# [Textauszug]
· · ·
Aktuell gibt es hierzulande rund 600 Projekte mit Batteriespeichern in Gewerbe, Handel und Industrie sowie Mehrfamilienhäusern. Das teilt der Bundesverband Energiespeicher (BVES) auf Anfrage von photovoltaik mit. „Gewerbespeicher in Deutschland haben grundsätzlich ein großes Potenzial, vor allem wenn mehrere Betriebsmodelle zum Tragen kommen“, erklärt BVES-Geschäftsführer und Jurist Urban Windelen und ergänzt: „Eine wirtschaftliche Umsetzung gemischter Betriebsmodelle wird durch den Paragrafen 61k im EEG 2017 endlich ermöglicht.“ Das erhöhe die Attraktivität von Energiespeichern in der Industrie enorm.
Immer professionellere Anfragen
Das bestätigt auch das Feedback von Unternehmen, die im Markt für Gewerbespeicher unterwegs sind. „Im Vergleich zum vergangenen Jahr haben sich die Anfragen in diesem Jahr vervielfacht“, sagt Franz-Josef Feilmeier, Geschäftsführer von Fenecon. Zudem hätten sich die Anfragen deutlich professionalisiert.
Seltener stehe die solarstromorientierte Denkweise im Mittelpunkt, um den Eigenverbrauch zu erhöhen. Und falls doch, seien kombinierte Anwendungen wie Spitzenlastkappung, Regelleistung oder Notstromfähigkeit mit enthalten. „Wir sehen hierzulande einen kurzfristig stark wachsenden Markt“, erklärt Feilmeier. Derzeit seien Länder wie die Schweiz, Österreich und Holland noch voraus, aber Deutschland werde aufholen können.
· · ·
# [Datenauszug]
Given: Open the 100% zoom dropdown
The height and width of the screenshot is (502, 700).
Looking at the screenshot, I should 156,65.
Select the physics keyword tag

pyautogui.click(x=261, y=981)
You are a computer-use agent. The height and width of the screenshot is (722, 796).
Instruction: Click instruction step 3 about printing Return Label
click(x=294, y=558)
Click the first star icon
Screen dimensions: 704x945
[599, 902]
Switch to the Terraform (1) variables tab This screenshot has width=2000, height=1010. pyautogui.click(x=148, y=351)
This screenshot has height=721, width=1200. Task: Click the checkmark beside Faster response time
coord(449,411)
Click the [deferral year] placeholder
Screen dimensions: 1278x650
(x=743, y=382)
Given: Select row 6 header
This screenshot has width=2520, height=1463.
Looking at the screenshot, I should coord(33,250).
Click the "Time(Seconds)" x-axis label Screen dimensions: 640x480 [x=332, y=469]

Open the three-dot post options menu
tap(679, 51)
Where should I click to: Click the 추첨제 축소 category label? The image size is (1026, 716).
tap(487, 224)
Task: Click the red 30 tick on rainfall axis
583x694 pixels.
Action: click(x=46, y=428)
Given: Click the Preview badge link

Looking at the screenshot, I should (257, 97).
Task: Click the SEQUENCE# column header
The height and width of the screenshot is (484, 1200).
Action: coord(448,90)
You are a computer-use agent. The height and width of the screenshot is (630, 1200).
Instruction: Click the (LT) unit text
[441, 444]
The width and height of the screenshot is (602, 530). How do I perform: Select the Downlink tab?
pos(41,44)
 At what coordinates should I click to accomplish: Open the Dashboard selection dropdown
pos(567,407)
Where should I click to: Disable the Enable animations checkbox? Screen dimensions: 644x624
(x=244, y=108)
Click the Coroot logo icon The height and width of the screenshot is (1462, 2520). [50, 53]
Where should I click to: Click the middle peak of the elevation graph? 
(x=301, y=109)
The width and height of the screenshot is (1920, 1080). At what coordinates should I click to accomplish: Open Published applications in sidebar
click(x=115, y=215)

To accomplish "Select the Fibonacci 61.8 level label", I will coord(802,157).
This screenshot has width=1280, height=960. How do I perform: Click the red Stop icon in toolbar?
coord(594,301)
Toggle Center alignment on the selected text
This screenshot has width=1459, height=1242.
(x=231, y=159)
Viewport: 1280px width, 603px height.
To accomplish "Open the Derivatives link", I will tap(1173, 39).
· · ·
# [Aufgabe]
Schreibe den Abschnitt aus dem Textauszug über Gewerbespeicher erneut auf: Beginne bei den Worten „Seltener stehe die“ und höre nach „werde aufholen können.“ auf. Ersetze dabei „Holland“ durch „die Niederlande“. Die Datensätze sind eigenständiges Material und gehören nicht zum Textauszug.

# [Lösung]
Seltener stehe die solarstromorientierte Denkweise im Mittelpunkt, um den Eigenverbrauch zu erhöhen. Und falls doch, seien kombinierte Anwendungen wie Spitzenlastkappung, Regelleistung oder Notstromfähigkeit mit enthalten. „Wir sehen hierzulande einen kurzfristig stark wachsenden Markt“, erklärt Feilmeier. Derzeit seien Länder wie die Schweiz, Österreich und die Niederlande noch voraus, aber Deutschland werde aufholen können.